Older people and those with underlying conditions are at greatest risk of dying of coronavirus – but otherwise healthy young people are getting severely ill and even dying of the disease.
And the ill fates of these young coronavirus patients may be written into their DNA, some scientists suspect.
Some 80 percent of people who die of coronavirus are 65 or older – but data published by the Centers for Disease and Prevention (CDC) last month revealed that nearly 40 percent of hospitalized coronavirus patients are young or middle-aged adults.
Dr Jean-Laurent Casanova of Rockefeller University thinks that these rare, young patients who fall so desperately, seemingly at random, may have invisible risk factors, called ‘inborn errors of immunity.’
He and his international team of collaborators are recruiting coronavirus patients in their 30s, 40s and 50s whose illnesses are life-threatening and plan to sequence and test their genetics, looking for a piece of code that makes them more vulnerable.
Scientists suspect that the reason that some otherwise healthy, young adults are dying of coronavirus (pictured) may be in their DNA – and now they’re trying to study it
In addition to obvious traits like our hair and eye color, our DNA also contains instructions for our bodies to build everything from brain cells and bones to the core of our immune system.
Chronic health conditions like heart and lung diseases and diabetes impact the immune system too, diminishing our natural ability to fight off infection.
Some people are born immunodeficient due to genetic conditions or variations.
But Dr Casanova is one of the scientists at the forefront of the discovery that genetics may also make some people susceptible to specific infections, not unlike the BRCA genes’ effects on risks for certain malignant tumors, particularly breast cancer.
‘Some people have genetic variations that make them selectively vulnerable to that particularly virus that are silent until the moment that the patient is hit by this specific virus,’ Dr Casanova explained in a Skype interview with DailyMail.com.
It’s a phenomenon he and his team saw in a toddler who was deathly ill with flu. it turned out that the child had a variant of a gene that codes for an element of the immune system that acts like an alarm system to the rest.
Conrad Buchanan (left) was just 39 and had no underlying health conditions, but he died of coronavirus last month, leaving behind his wife, Nicole (right)
Due to this anomaly of his DNA, his body didn’t get the message that flu had invaded his cells, so it didn’t mount the proper attack.
They’ve also seen this pattern in people who are more vulnerable to tuberculosis. These patients were deficient in signalling cells called interferon – and there’s already a pharmaceutical substitute to replace these, meaning the discovery could lead to prevention or treatment for these patients.
Now, Dr Casanova and his team are turning their focus to COVID-19.
Rockefeller, like the vast majority of businesses and institutions in the US, has shut down all operations except those related to the coronavirus pandemic.

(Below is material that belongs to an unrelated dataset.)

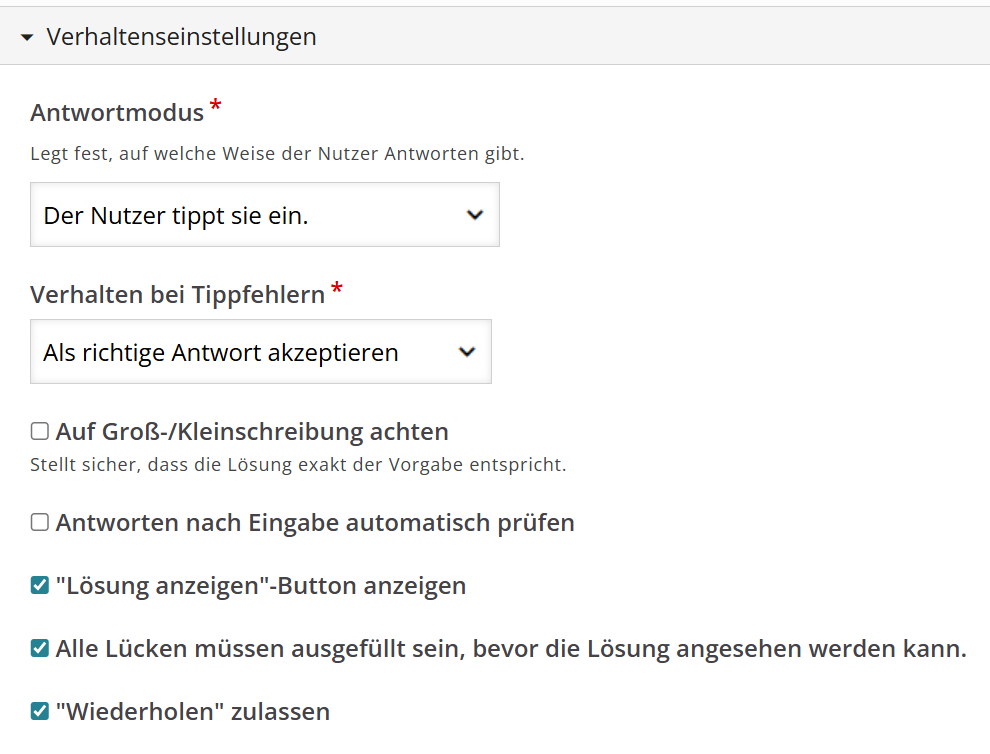Click the description text "Legt fest, auf welche Weise"
The image size is (990, 754).
pyautogui.click(x=277, y=154)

Dr Jean-Laurent Casanova of Rockefeller University found ‘inborn errors of immunity’ that make some young people get life-threatening illness from the flu. Now he’s investigating if the same is true of young COVID-19 patients
So Dr Casanova is down to a team of about eight.

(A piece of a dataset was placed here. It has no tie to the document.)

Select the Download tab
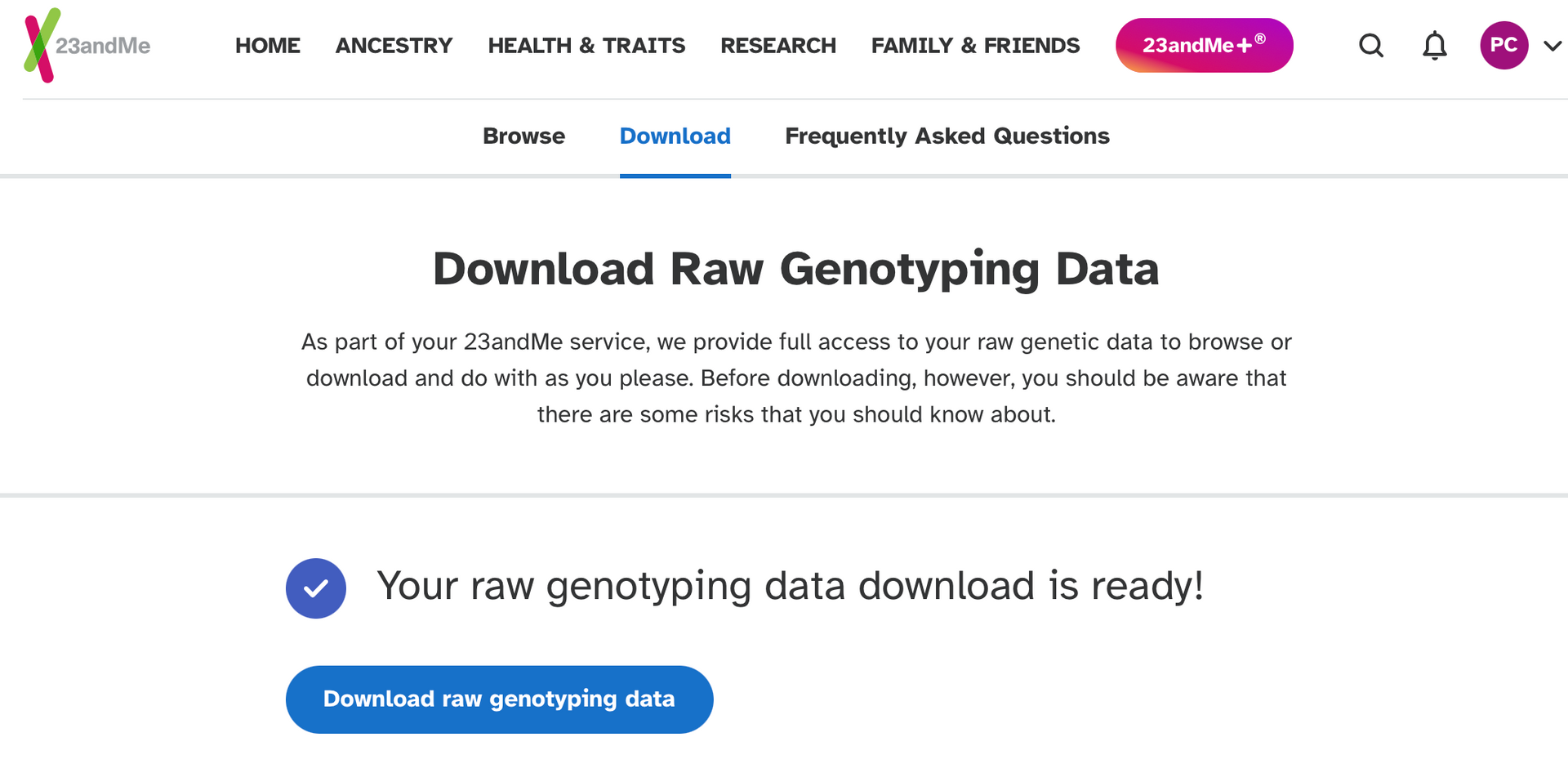Viewport: 1568px width, 773px height. [675, 136]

But they’ve already begun collecting patients from around the world – most of them are in the US and France – to study.
‘We’re recruiting patients, the relatively rare ones with unexplained, severe disease’ Dr Casanova said.
Once they have those patients – they’ve already recruited somewhere between 10 and 20 in the US – who have ‘life-threatening illness,’ meaning they need oxygen support, Dr Casanova and his team can start sequencing their genes and looking for candidate variations.
These are genes that ‘look promising that they might be causal for disease,’ Dr Casanova says.
And if they find these genes, they might also find other patterns of commonality between these patients.
While his and other labs have looked at inborn immunity errors for viruses like flu, and bacterial infections like tuberculosis, to Dr Casnova’s knowledge, no one has ever studies genetic variations that make some people’s immune systems weak against any coronavirus, including those that cause common colds, SARS or MERS.
‘If we crack at least some genetic cases, hypothetically [it could hold clues for patterns] of severe COVID in non-genetic patients,’ says Dr Casanova.
‘Perhaps for different reasons, the same mechanism of immunity might be disrupted in older patients.’
Such a discovery would be a major breakthrough, but it won’t be an immediate one.
‘It would be in the coming year, not the coming months,’ Dr Casanova said.